With a new school year upon us it seems natural that the talk is turning again to the matter of the schools--with that talk lent an additional edge by widely circulated reports of a teacher shortage approaching crisis levels, and the possibility of a mass exodus from the teaching profession as a growing possibility in the near term, or even already in its beginnings.
Whatever one makes of the actual severity of the present situation, and the likelihood of its escalating into a collapse of the educational system, the fact remains that it has meant some renewal of attention to teachers' discontents.
Not the least of them is how little respect teachers, especially primary and secondary school teachers, get in the United States.
There is a lot to talk about here, but one aspect of the matter that has caught my eye as both meriting comment while getting little attention is how pop culture tends to portray teachers as having failed in their lives somehow. Breaking Bad's Walter White is an excellent example--the fact that he is teaching high school chemistry in itself indicative of how far the onetime Sandia Labs scientist and almost near-billionaire has fallen in the world, with his having to wash his students' cars to top off his meager teaching income likewise topping off his indignity.
Others were making the point long before that--and more explicitly--with Eugene Burdick and Harvey Wheeler's classic thriller Fail-Safe worth citing. There the political scientist Groteschele, who is haunted by the memory of his onetime surgeon father's having been forced to make his living as a butcher after his immigration to the United States, in a moment in which he has become fearful for his career, speculates about the "academic equivalent of his father's butcher-shop job" and concludes that it would be "grade-school teacher to a bunch of idiot children."

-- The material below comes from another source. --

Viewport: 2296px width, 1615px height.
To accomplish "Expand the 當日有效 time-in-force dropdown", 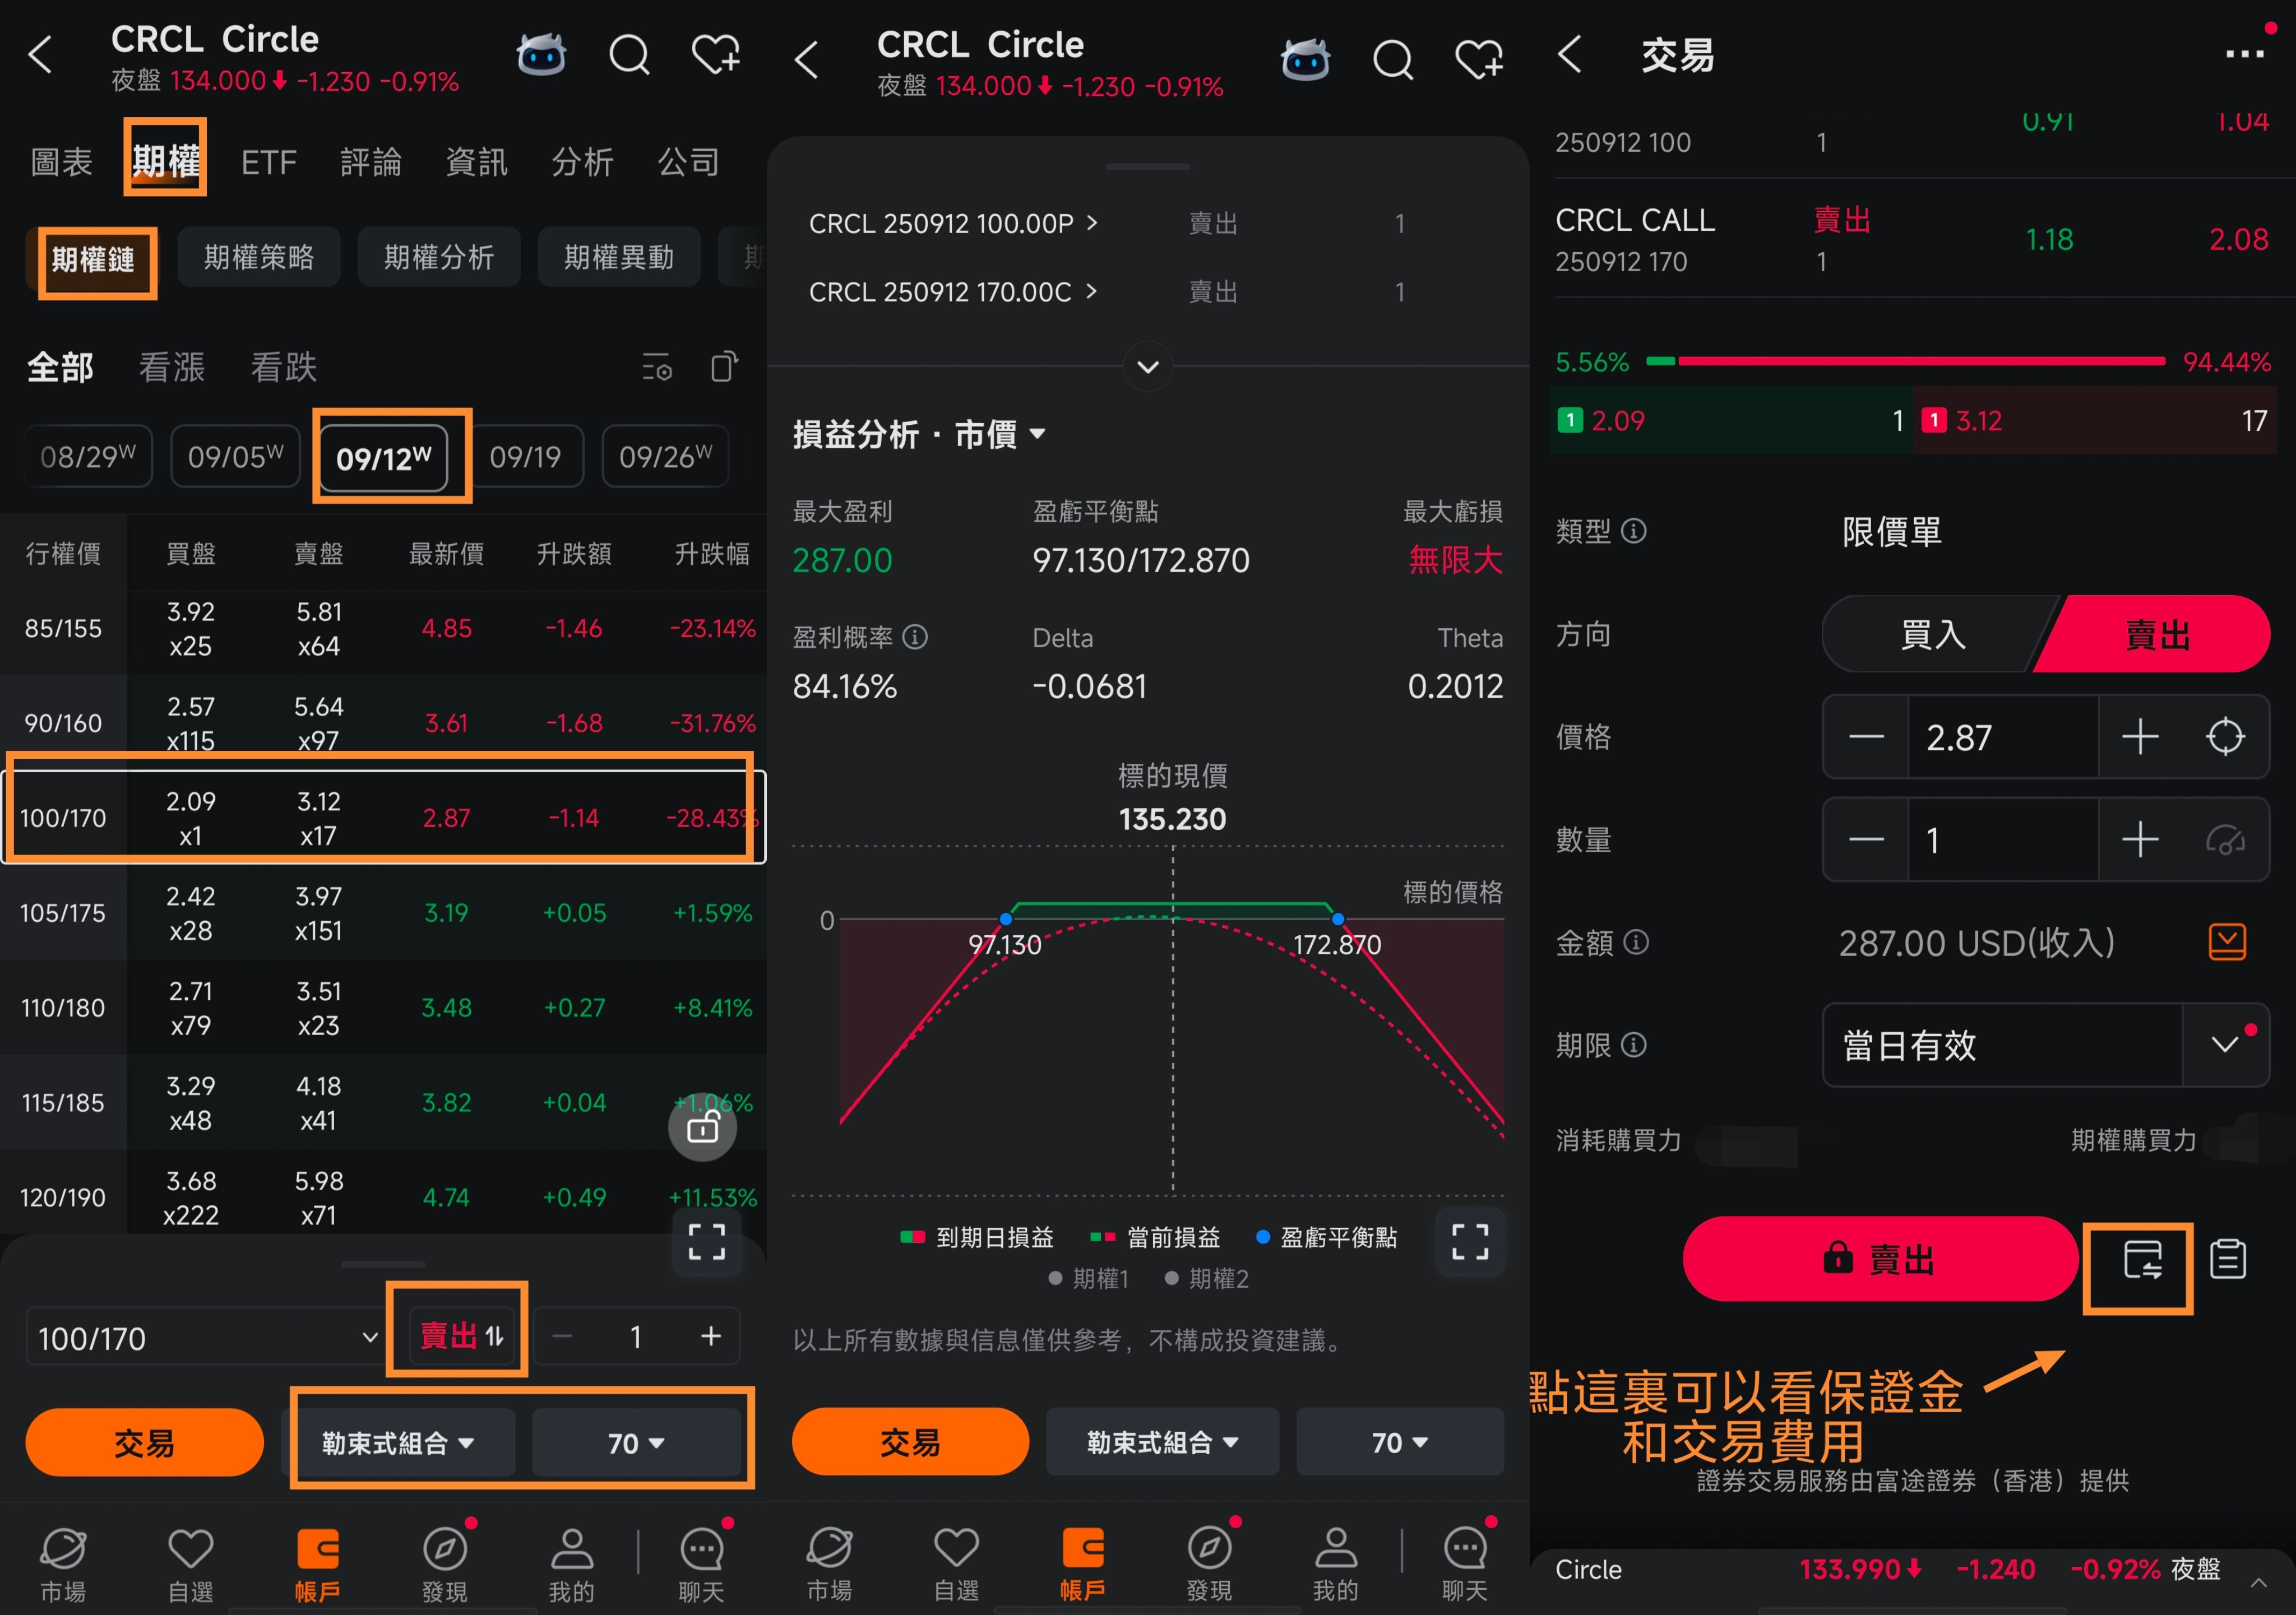I will coord(2224,1045).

One even sees the attitude presented in rather lighter fare, with a notable example the Dan Schneider sitcom Victorious episode "Tori Tortures Teacher," in which former actor and high school drama teacher Erwin Sikowitz's students take him to a play for his tenth-year anniversary as a teacher--and the play turns out to be about a man miserable in his life because instead of realizing his dreams he has been a high school teacher for ten years, right after which Sikowitz displays fairly extreme signs of distress.
Unlike White, and (probably) even more unlike Groteschele had worse come to worst, Sikowitz tells a now anxious and guilt-ridden Tori (truthfully) that he is very happy being a teacher, that he actually loved the play and that his distress was actually caused by something else (his girlfriend breaking up with him by text during the play, which, as it is Sikowitz, left him saddened for reasons other than what would normally be expected). But all the same the idea that a teacher is "just" a teacher is there, and even in this age of supposed hypersensitivity to every social concern and alleged hand-wringing over every offense to some group or other it seems likely, and telling, that no one thought anything of putting it into a show (at least ostensibly) made for children who will be dealing with teachers every day for many years to come.
Of course, if all this depicts disrespect do I think the writers were being disrespectful? Quite frankly, no. They were simply, realistically, I think, acknowledging the disrespect society at large feels toward the profession--which, in its various manifestations (including the very material manifestation of low pay compared with other jobs in which people put similar education to use), makes it a "last resort" for far more people than acknowledge the fact in a culture which deflects any talk of the hard facts of work, its conditions and the monetary compensation without which people cannot live with smarmy talk of "Do it for the children!"-type idealism and service that they would never dare to pull on medical doctors.